Миновав стеклянную крутилку-дверь, куда ежеминутно ломился народ, они выбрались на улицу, в туман, сырость и серость, и тут она опять стала рвать у него свою поклажу.
– Алекс, дальше я сама.
– Все-таки я провожу вас.
– Некуда меня провожать!.. Я Митрофанову потеряла, сейчас пойду искать, куда ее черт понес, и мне бы сигарету выкурить…
– Я подожду.
– Да не нужно!..
– Я люблю «Буквоед», – вдруг сказал Алекс, вконец устав от препирательств. – Тот, что на площади Восстания!.. Там можно пить кофе и читать книжку сколько угодно. Однажды я так просидел до утра. Почему-то мне ночью пришло в голову, что я хочу почитать Мариенгофа.

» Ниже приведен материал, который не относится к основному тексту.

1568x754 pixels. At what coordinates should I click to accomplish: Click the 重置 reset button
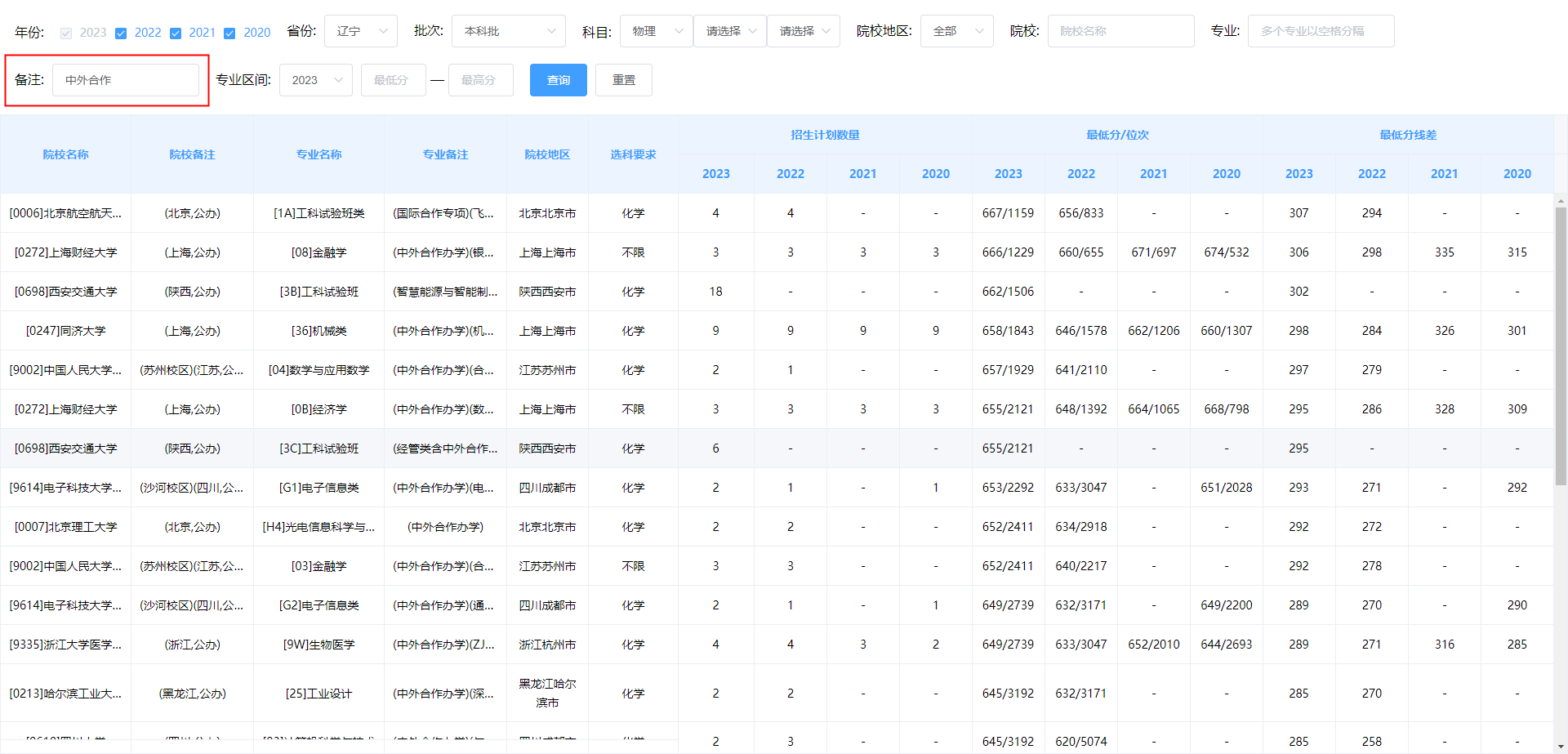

И я пошел его читать.
И он подумал с внезапным ужасом – зачем я это сказал?..
Он был совершенно уверен: Маня сейчас спросит – вы сумасшедший?.. И тут все и кончится.
Кончится даже то, что еще и не начиналось вовсе.
Никаких шансов. Жизнь линейна и однозначна, и в ней все повторяется раз от раза. Бег по кругу. Так по цирковой арене бегает дрессированный пудель. У него рябит в глазах, он все время чувствует один и тот же запах сырых опилок, пота и звериной мочи, но у него нет ни ума, ни сил, ни воли повернуть в обратную сторону, или выбежать на середину, или перемахнуть манеж и броситься по ступеням вверх.
Это просто невозможно, и все тут.
Какой еще Мариенгоф среди ночи в «Буквоеде» на площади Восстания?! Вы сумасшедший?..
– Слушайте, – вдруг сказала писательница Поливанова с неподдельным восхищением. – Я тоже так хочу!.. Сидеть ночью в книжном магазине и читать что-нибудь странное.
Он помолчал, а потом пробормотал растерянно:
– В следующий раз я вас… приглашу. Можно?..
И в этот момент что-то случилось.
Вроде бы свинцовые питерские небеса не разверзлись, солнце не выглянуло из-за туч, мрак не был попран, и время не остановилось. Но она уставилась в асфальт и сказала:
– Можно. У вас есть мой телефон?..
Он даже не сразу сообразил, о чем она спрашивает, а сообразив, замотал головой. Волосы упали на лоб, и он нетерпеливо откинул их растопыренной пятерней.
– Мобильного нет.
– Запишете?.. Или, хотите, я вам визитную карточку дам, там есть мобильный номер.
Сердце у нее стучало, и хотелось придержать его рукой.
– Лучше карточку, – ответил он не сразу. – А вы долго здесь пробудете?
– До понедельника.
Он спрятал картонный прямоугольничек во внутренний карман.
– Я позвоню.
Вместо снега из низкой тучи вдруг пошел дождь, и Маня Поливанова подумала, что дождь – всегда к удаче.